Problem to work on: Find every line in the records below that contains the string "agent", and copy each such line. Case counts.

Stored rows:
========================

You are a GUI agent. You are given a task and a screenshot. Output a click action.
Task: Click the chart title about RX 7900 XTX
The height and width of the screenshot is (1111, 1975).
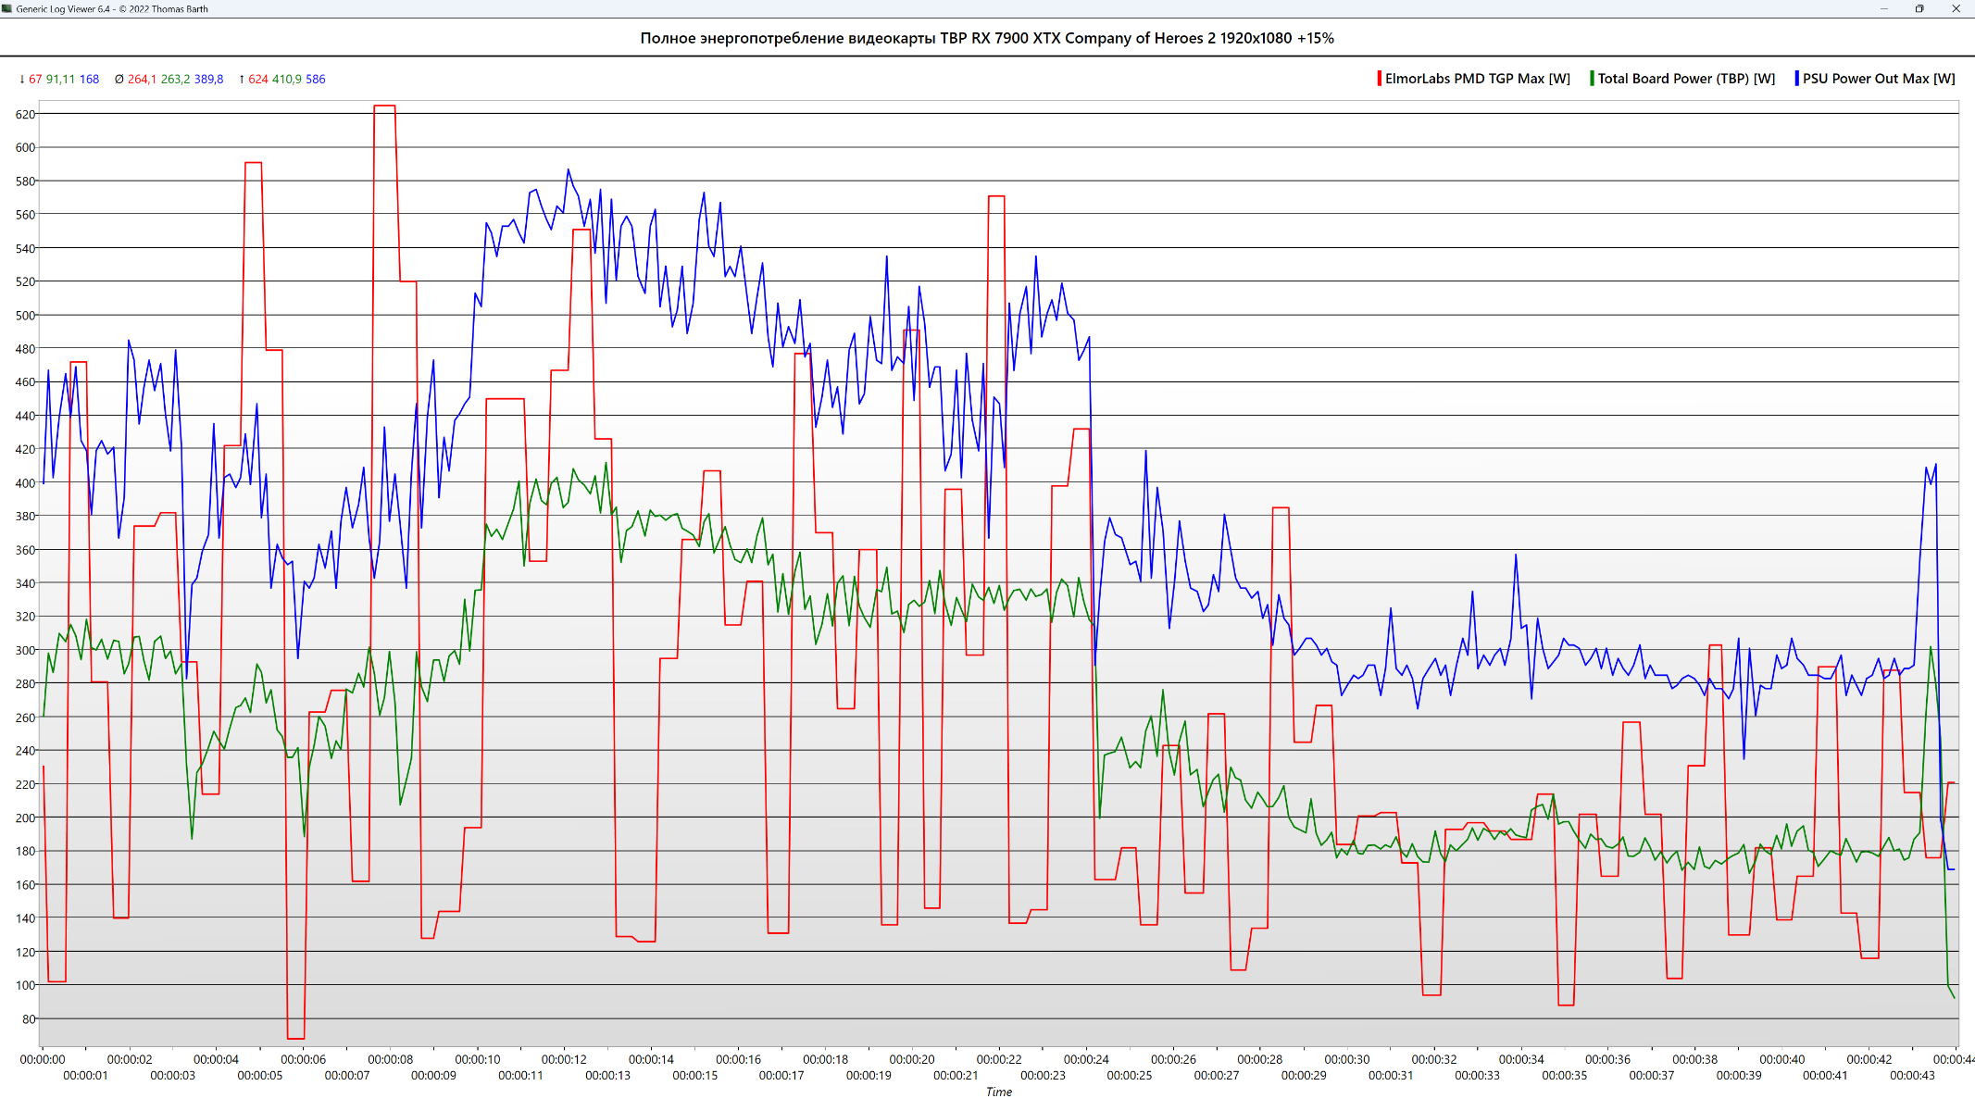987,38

========================

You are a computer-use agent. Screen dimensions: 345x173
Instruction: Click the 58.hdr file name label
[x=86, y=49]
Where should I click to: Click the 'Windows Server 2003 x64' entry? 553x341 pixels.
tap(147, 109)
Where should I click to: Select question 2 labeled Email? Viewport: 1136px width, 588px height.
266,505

========================

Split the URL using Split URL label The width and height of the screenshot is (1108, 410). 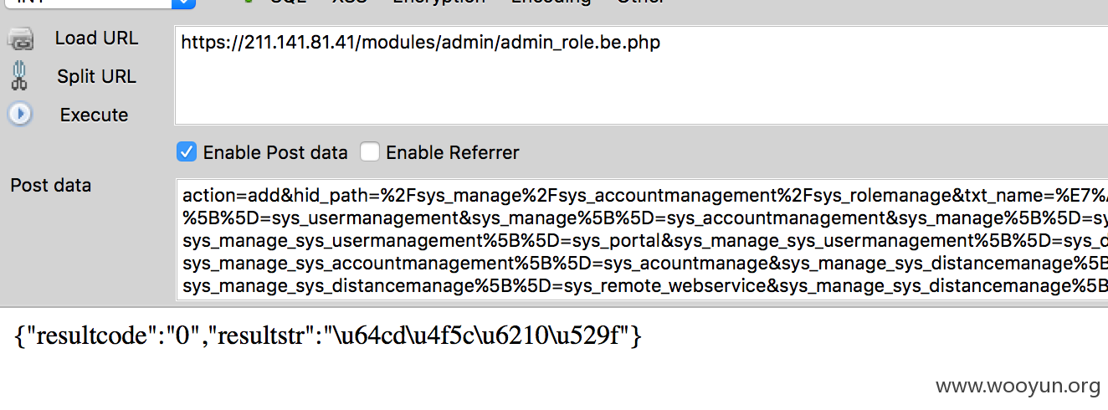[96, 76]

========================

Worked answer:
You are a GUI agent. You are given a task and a screenshot. Output a click action.
You are a computer-use agent. Screen dimensions: 345x173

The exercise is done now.